Publicado em 04/05/2011

Dilma vai gastar R$ 230 bilhões apenas com juros da dívida pública em 2011

        Depois de o governo Lula, principalmente, gastar R$ 195 bilhões do orçamento de 2010 com o pagamento dos juros da dívida pública, sua sucessora, Dilma Roussef, vai massacrar ainda mais a população brasileira, confiscando R$ 35 bilhões a mais que seu mentor para dar de bandeja aos banqueiros e agiotas internacionais.

        Estes R$ 35 bilhões a mais que deverão ir para o ralo dos juros da dívida pública, sem sequer reduzir seu montante, são 70% dos R$ 50 bilhões que Dilma anuncia que irá cortar do orçamento de 2011, incluindo R$ 3,1 bilhões da educação, e tantos outros bilhões da educação, da saúde, do saneamento básico, etc.

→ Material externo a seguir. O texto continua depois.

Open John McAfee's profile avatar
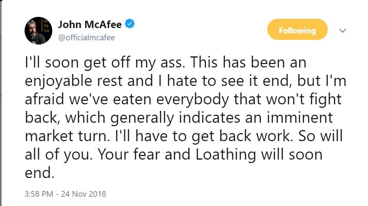368x206 pixels. (38, 30)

        Isso quer dizer que Dilma está cortando médicos, enfermeiros e professores; redes de água e esgoto, casas populares e investimento em transporte para pagar juros de uma dívida que, apenas no que se refere a títulos públicos, já é maior que R$ 1,6 trilhão!

        Pagar R$ 230 bilhões em juros é quase 15 vezes mais do que os R$ 15,5 bilhões previstos ao Bolsa Família. Ou 6 vezes mais que os cerca de R$ 40 bi indicados ao PAC. Serão 5,6% do PIB do país que simplesmente irão sumir, enquanto aposentados não têm dinheiro nem para remédios, a comida dobra de preços e a gasolina chega a mais de R$3 o litro.

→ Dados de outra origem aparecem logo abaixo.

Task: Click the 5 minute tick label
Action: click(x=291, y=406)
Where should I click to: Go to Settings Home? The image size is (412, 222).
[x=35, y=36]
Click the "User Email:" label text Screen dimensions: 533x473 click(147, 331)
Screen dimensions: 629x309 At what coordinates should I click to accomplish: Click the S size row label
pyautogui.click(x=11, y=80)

        A alta da taxa básica de juros, a Selic, é mais um dos fatores que faz da dívida uma bola de neve impagável. Indexada à Selic estão 35% da divida interna em títulos do Tesouro, sendo estes juros já subiram 1,25 ponto percentual neste ano, devendo aumentar mais 0,5 ponto através do Copom, para 12,50%, até o final do ano, conforme preveem a maioria dos analistas.

        Como a tendência é que os juros necessitem ficar bastante altos como estão, ou ainda maiores, a fim de segurar a inflação que está disparando, a dívida também não tem nenhum sinal de que vá parar.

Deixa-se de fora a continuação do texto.